— Stated problem 1 —
Copy out the thread on search indexing below, word for word and line for line.

***** Text segment *****

+1 with Magnus on years of birth and death (but perhaps /only/ years of birth and death, or close surrogates eg years of baptism and burial, and inception or publication date for things, otherwise the search specificity would become useless with too many other 'significant event' dates)
I have found in the last few weeks I have been using the External ID value search a lot, from its search-box on the talk page of the main page for a property.
I'm finding this works very well, so I wonder whether people think that the ability to search for one of these strings directly in the general search box would actually add anything, or is the custom search eg via the talk-page search box already enough?
-- James.
On 27/07/2018 12:49, Magnus Manske wrote:
Hi, and thanks for working on this!
My subjective view:
- We don't need P2860/P1433 indexed, at least not at the moment
- I would really like dates (mainly, born/died), especially if they work
for "greater units", that is, I search for a year and get an item back, even though the statament is month- or day-precise
Cheers, Magnus
On Thu, Jul 26, 2018 at 10:48 PM Stas Malyshev smalyshev@wikimedia.org wrote:
Hi!
Today we are indexing in ElasticSearch almost all string properties (except a few) and select item properties (P31 and P279). We've been asked to extend this set and index more item properties (https://phabricator.wikimedia.org/T199884). We did not do it from the start because we did not want to add too much data to the index at once, and wanted to see how the index behaves. To evaluate what this change would mean, some statistics:
All usage of item properties in statements is about 231 million uses (according to sqid tool database). Of those, about 50M uses are "instance of" which we are already indexing. Another 98M uses belong to two properties - published in (P1433) and cites (P2860). Leaving about 86M for the rest of the properties.

*****

— Stated problem 2 —
Count the lines in the entries below that contain the string "width", matching case exactly, and give only the number.

***** Data for processing *****

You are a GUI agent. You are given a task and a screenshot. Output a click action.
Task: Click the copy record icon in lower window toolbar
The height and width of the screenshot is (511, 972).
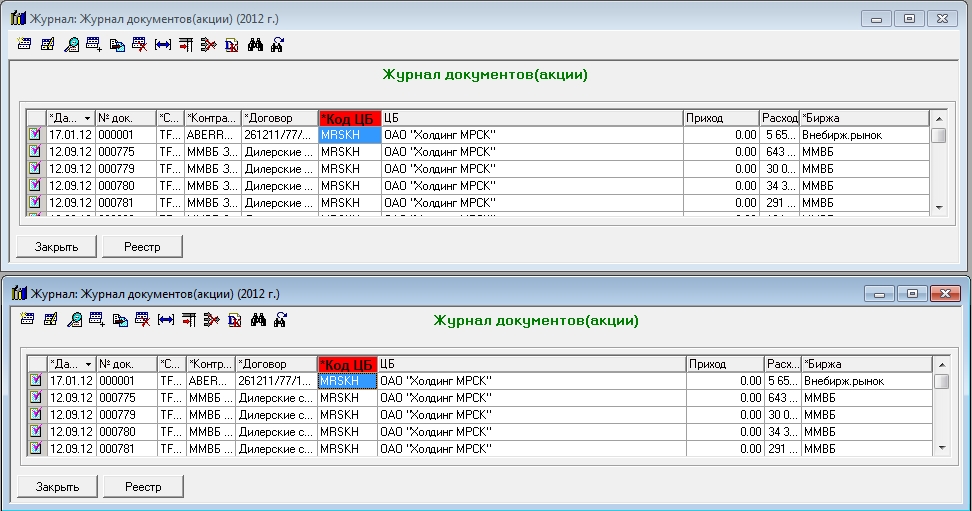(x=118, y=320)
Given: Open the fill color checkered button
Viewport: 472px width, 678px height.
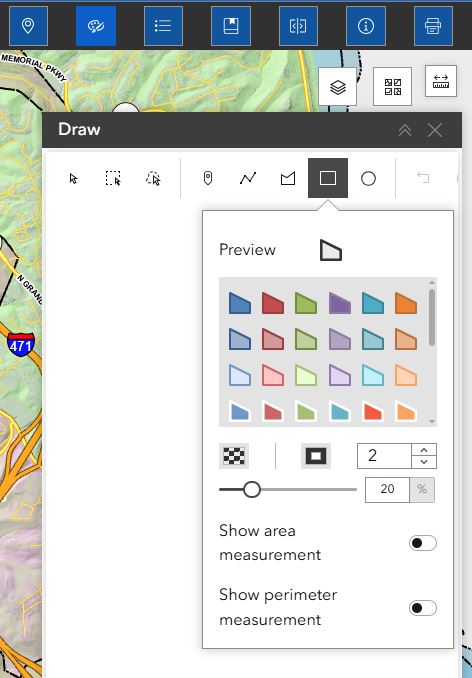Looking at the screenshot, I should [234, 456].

*****

— Reply 1 —
+1 with Magnus on years of birth and death (but perhaps /only/ years of birth and death, or close surrogates eg years of baptism and burial, and inception or publication date for things, otherwise the search specificity would become useless with too many other 'significant event' dates)
I have found in the last few weeks I have been using the External ID value search a lot, from its search-box on the talk page of the main page for a property.
I'm finding this works very well, so I wonder whether people think that the ability to search for one of these strings directly in the general search box would actually add anything, or is the custom search eg via the talk-page search box already enough?
-- James.
On 27/07/2018 12:49, Magnus Manske wrote:
Hi, and thanks for working on this!
My subjective view:
- We don't need P2860/P1433 indexed, at least not at the moment
- I would really like dates (mainly, born/died), especially if they work
for "greater units", that is, I search for a year and get an item back, even though the statament is month- or day-precise
Cheers, Magnus
On Thu, Jul 26, 2018 at 10:48 PM Stas Malyshev smalyshev@wikimedia.org wrote:
Hi!
Today we are indexing in ElasticSearch almost all string properties (except a few) and select item properties (P31 and P279). We've been asked to extend this set and index more item properties (https://phabricator.wikimedia.org/T199884). We did not do it from the start because we did not want to add too much data to the index at once, and wanted to see how the index behaves. To evaluate what this change would mean, some statistics:
All usage of item properties in statements is about 231 million uses (according to sqid tool database). Of those, about 50M uses are "instance of" which we are already indexing. Another 98M uses belong to two properties - published in (P1433) and cites (P2860). Leaving about 86M for the rest of the properties.

— Reply 2 —
2